Tory MPs ramp up opposition against Theresa May’s Chequers proposals
Prime Minister Theresa May is facing mounting opposition from her own MPs as Tory backbenchers ramp up their campaign against her Chequers proposal.
Yesterday former Brexit secretary David Davis confirmed he would join rebels and vote against any deal based on May's Chequers plan, under which the the UK would remain closely aligned with the EU on goods and regulation.
Davis told the BBC the Chequers plan was “almost worse than being in the EU” and that a free trade deal with the bloc was still possible. Davis and fellow Brexiter Boris Johnson resigned from the government in July in opposition to May's preferred Brexit policy.
Davis is now one a number of MPs actively plotting to kill off the Chequers proposal before the Tory party conference at the end this month.
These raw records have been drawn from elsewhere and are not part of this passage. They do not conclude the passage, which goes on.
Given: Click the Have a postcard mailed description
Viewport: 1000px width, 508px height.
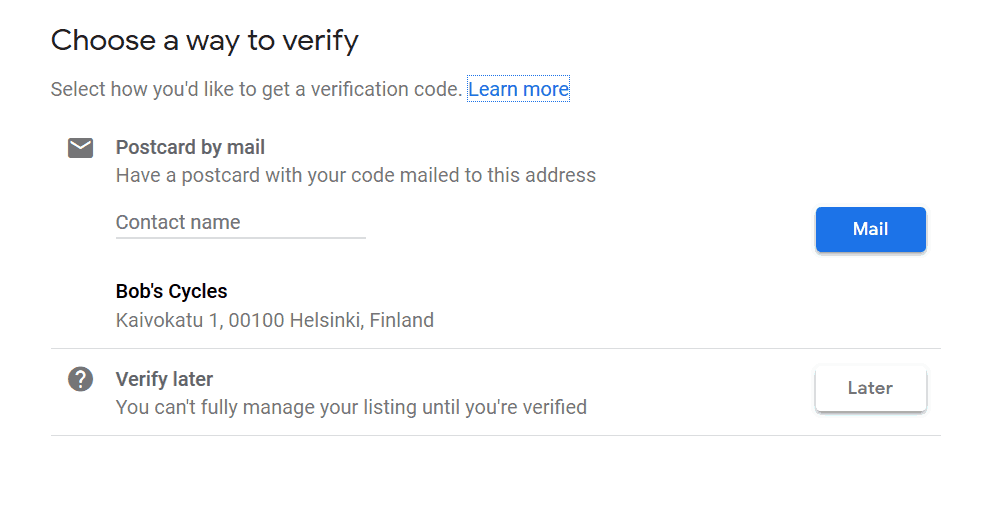Looking at the screenshot, I should pos(356,175).
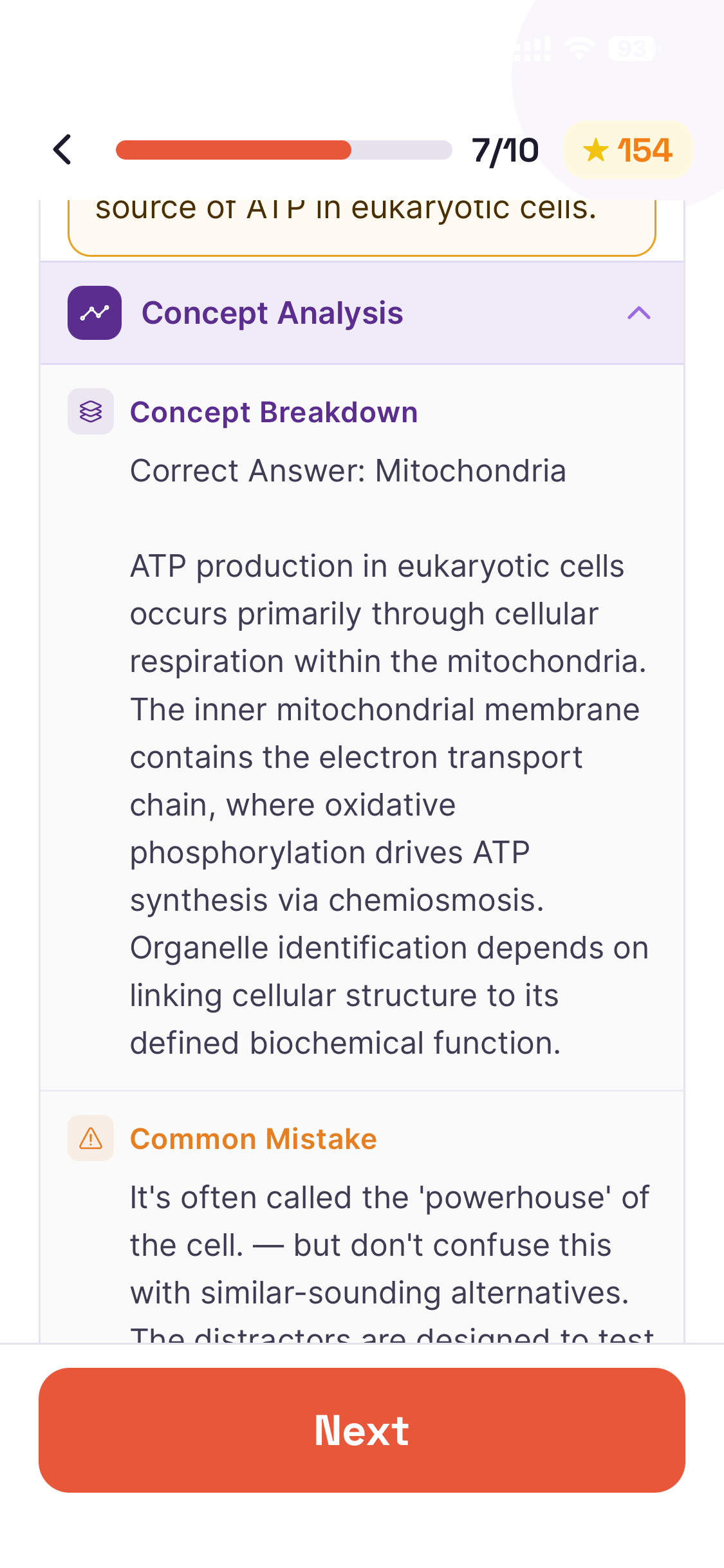Tap the Concept Breakdown layers icon
The image size is (724, 1568).
[x=91, y=411]
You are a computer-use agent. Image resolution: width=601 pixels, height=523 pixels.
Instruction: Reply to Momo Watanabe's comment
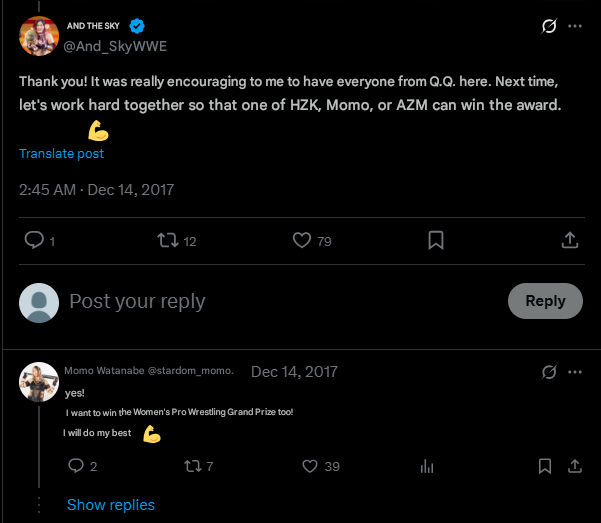click(x=75, y=466)
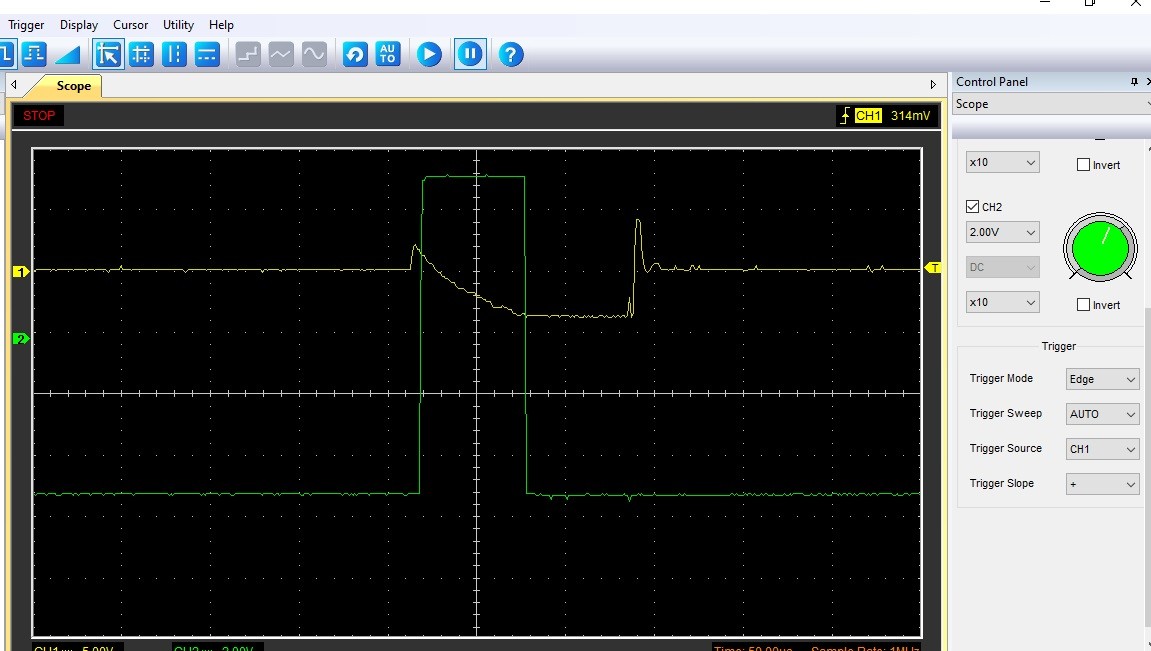Click the circular arrow reset icon
The width and height of the screenshot is (1151, 651).
pos(355,54)
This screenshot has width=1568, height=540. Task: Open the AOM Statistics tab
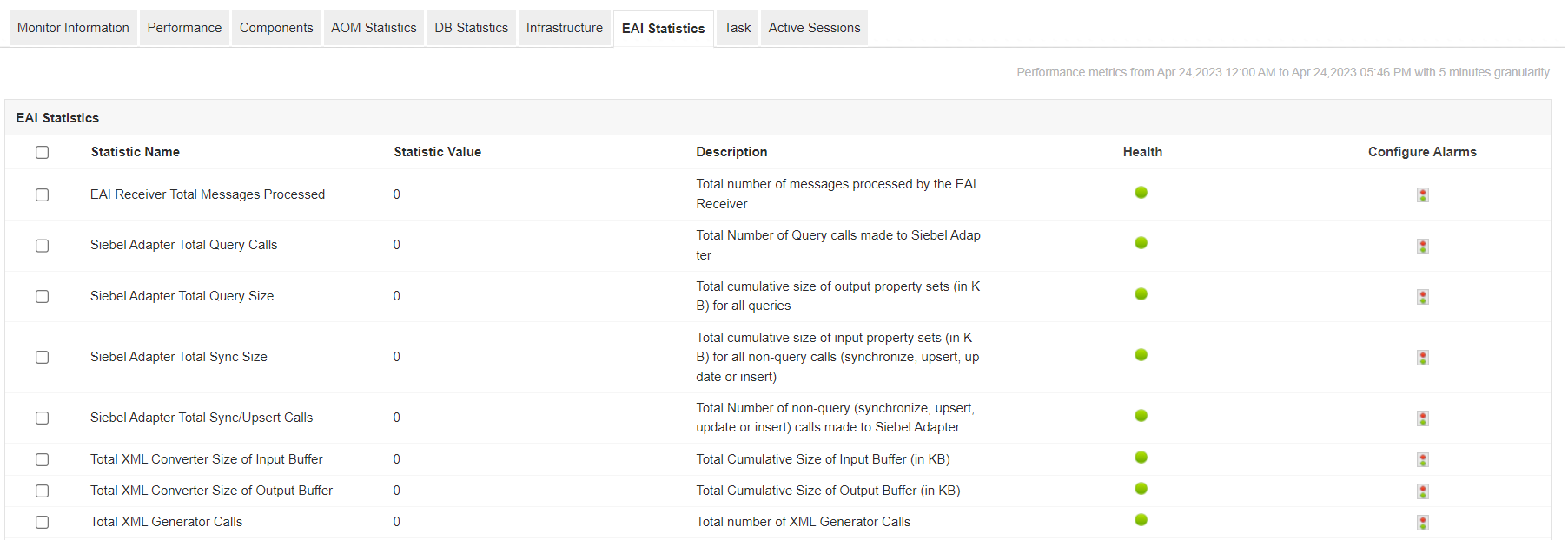[374, 28]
The European Research Group (ERG), a pro-Brexit group of Tory MPs, will meet tomorrow to discuss a plan for promoting their alternative Brexit blueprint. City A.M. understands that Davis and Johnson are currently working with think-tanks and policy advisors in Westminster and will jointly present a new Brexit strategy just before the Tory party conference.
Tory MP Bernard Jenkin, chair of the ERG steering committee, said Chequers was “pretty friendless” and that it was difficult to see how it would pass through parliament.
He said opposition to the proposal was “not about [the party's] leadership” but was about whether the UK was approaching the negotiations in the right way.
“If the EU accepts Chequers it’s because we have conceded too much,” he said. “Chequers leaves us barred in to all the legislation and regulation that we want to be free of.”
Remainers have also opposed May’s Brexit strategy. Former minister Nick Boles declared yesterday that he had once backed Chequers but could no longer support the “humiliation of a deal dictated by Brussels; and the chaos of crashing out of the EU next March with no deal”. He is calling for a transition period during which the UK would be a member of the European Economic Area, similar to Norway.
Faced with growing criticism from both wings of her party, May yesterday vowed to stick to her guns over Brexit – and her controversial Chequers strategy. Writing in the Sunday Telegraph she said she would “not be pushed into making compromises that were not in the national interest”.
May said she would not “give in” to demands for a second referendum or so-called people’s vote on Brexit, saying it would be a “gross betrayal of democracy….and trust”.
"In the summer of 2016, millions came out to have their say. In many cases for the first time in decades, they trusted that their vote would count; that after years of feeling ignored by politics, their voices would be heard.
"To ask the question all over again would be a gross betrayal of our democracy – and a betrayal of that trust.
"We want to leave with a good deal and we are confident we can reach one," she said.